◆ Exercise directions
Could you print every line of the material below verbatim, changing nothing?

Pointing records for text and elements
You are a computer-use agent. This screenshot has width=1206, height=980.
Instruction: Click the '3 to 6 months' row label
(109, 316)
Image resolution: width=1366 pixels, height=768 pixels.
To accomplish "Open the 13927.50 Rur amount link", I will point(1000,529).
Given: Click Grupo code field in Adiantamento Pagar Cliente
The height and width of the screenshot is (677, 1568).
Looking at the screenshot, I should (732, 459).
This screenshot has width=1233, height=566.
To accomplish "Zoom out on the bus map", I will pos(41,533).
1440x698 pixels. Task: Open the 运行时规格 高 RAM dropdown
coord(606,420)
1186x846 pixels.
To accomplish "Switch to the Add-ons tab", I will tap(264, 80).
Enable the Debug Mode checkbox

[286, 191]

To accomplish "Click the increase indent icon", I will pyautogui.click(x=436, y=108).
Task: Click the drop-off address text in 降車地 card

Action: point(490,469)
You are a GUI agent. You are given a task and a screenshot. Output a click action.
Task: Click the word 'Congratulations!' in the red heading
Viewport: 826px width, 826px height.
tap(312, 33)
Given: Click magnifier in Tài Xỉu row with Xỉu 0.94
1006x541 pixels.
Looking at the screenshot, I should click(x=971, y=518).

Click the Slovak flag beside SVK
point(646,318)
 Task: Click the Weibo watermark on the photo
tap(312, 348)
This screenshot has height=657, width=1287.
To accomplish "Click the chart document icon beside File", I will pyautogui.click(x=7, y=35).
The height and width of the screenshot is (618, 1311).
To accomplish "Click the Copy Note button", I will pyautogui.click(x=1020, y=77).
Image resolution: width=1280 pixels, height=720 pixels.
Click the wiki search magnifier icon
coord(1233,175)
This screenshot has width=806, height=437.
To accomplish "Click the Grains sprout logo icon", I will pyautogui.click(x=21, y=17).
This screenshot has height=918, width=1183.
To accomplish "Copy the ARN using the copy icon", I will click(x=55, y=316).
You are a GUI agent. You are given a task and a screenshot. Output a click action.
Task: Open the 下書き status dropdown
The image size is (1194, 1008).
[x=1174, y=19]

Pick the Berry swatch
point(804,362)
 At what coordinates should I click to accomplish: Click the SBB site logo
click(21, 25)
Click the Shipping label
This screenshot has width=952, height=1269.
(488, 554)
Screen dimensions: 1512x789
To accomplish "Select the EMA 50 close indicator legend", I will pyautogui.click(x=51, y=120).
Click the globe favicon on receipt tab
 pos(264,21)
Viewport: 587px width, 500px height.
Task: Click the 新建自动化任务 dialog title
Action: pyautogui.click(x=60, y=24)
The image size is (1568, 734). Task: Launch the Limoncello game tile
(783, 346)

◆ Exercise response
You are a computer-use agent. This screenshot has width=1206, height=980.
Instruction: Click the '3 to 6 months' row label
(109, 316)
Image resolution: width=1366 pixels, height=768 pixels.
To accomplish "Open the 13927.50 Rur amount link", I will point(1000,529).
Given: Click Grupo code field in Adiantamento Pagar Cliente
The height and width of the screenshot is (677, 1568).
Looking at the screenshot, I should (732, 459).
This screenshot has width=1233, height=566.
To accomplish "Zoom out on the bus map", I will pos(41,533).
1440x698 pixels. Task: Open the 运行时规格 高 RAM dropdown
coord(606,420)
1186x846 pixels.
To accomplish "Switch to the Add-ons tab", I will tap(264, 80).
Enable the Debug Mode checkbox

[286, 191]

To accomplish "Click the increase indent icon", I will pyautogui.click(x=436, y=108).
Task: Click the drop-off address text in 降車地 card

Action: point(490,469)
You are a GUI agent. You are given a task and a screenshot. Output a click action.
Task: Click the word 'Congratulations!' in the red heading
Viewport: 826px width, 826px height.
tap(312, 33)
Given: Click magnifier in Tài Xỉu row with Xỉu 0.94
1006x541 pixels.
Looking at the screenshot, I should click(x=971, y=518).

Click the Slovak flag beside SVK
point(646,318)
 Task: Click the Weibo watermark on the photo
tap(312, 348)
This screenshot has height=657, width=1287.
To accomplish "Click the chart document icon beside File", I will pyautogui.click(x=7, y=35).
The height and width of the screenshot is (618, 1311).
To accomplish "Click the Copy Note button", I will pyautogui.click(x=1020, y=77).
Image resolution: width=1280 pixels, height=720 pixels.
Click the wiki search magnifier icon
coord(1233,175)
This screenshot has width=806, height=437.
To accomplish "Click the Grains sprout logo icon", I will pyautogui.click(x=21, y=17).
This screenshot has height=918, width=1183.
To accomplish "Copy the ARN using the copy icon", I will click(x=55, y=316).
You are a GUI agent. You are given a task and a screenshot. Output a click action.
Task: Open the 下書き status dropdown
The image size is (1194, 1008).
[x=1174, y=19]

Pick the Berry swatch
point(804,362)
 At what coordinates should I click to accomplish: Click the SBB site logo
click(21, 25)
Click the Shipping label
This screenshot has width=952, height=1269.
(488, 554)
Screen dimensions: 1512x789
To accomplish "Select the EMA 50 close indicator legend", I will pyautogui.click(x=51, y=120).
Click the globe favicon on receipt tab
 pos(264,21)
Viewport: 587px width, 500px height.
Task: Click the 新建自动化任务 dialog title
Action: pyautogui.click(x=60, y=24)
The image size is (1568, 734). Task: Launch the Limoncello game tile
(783, 346)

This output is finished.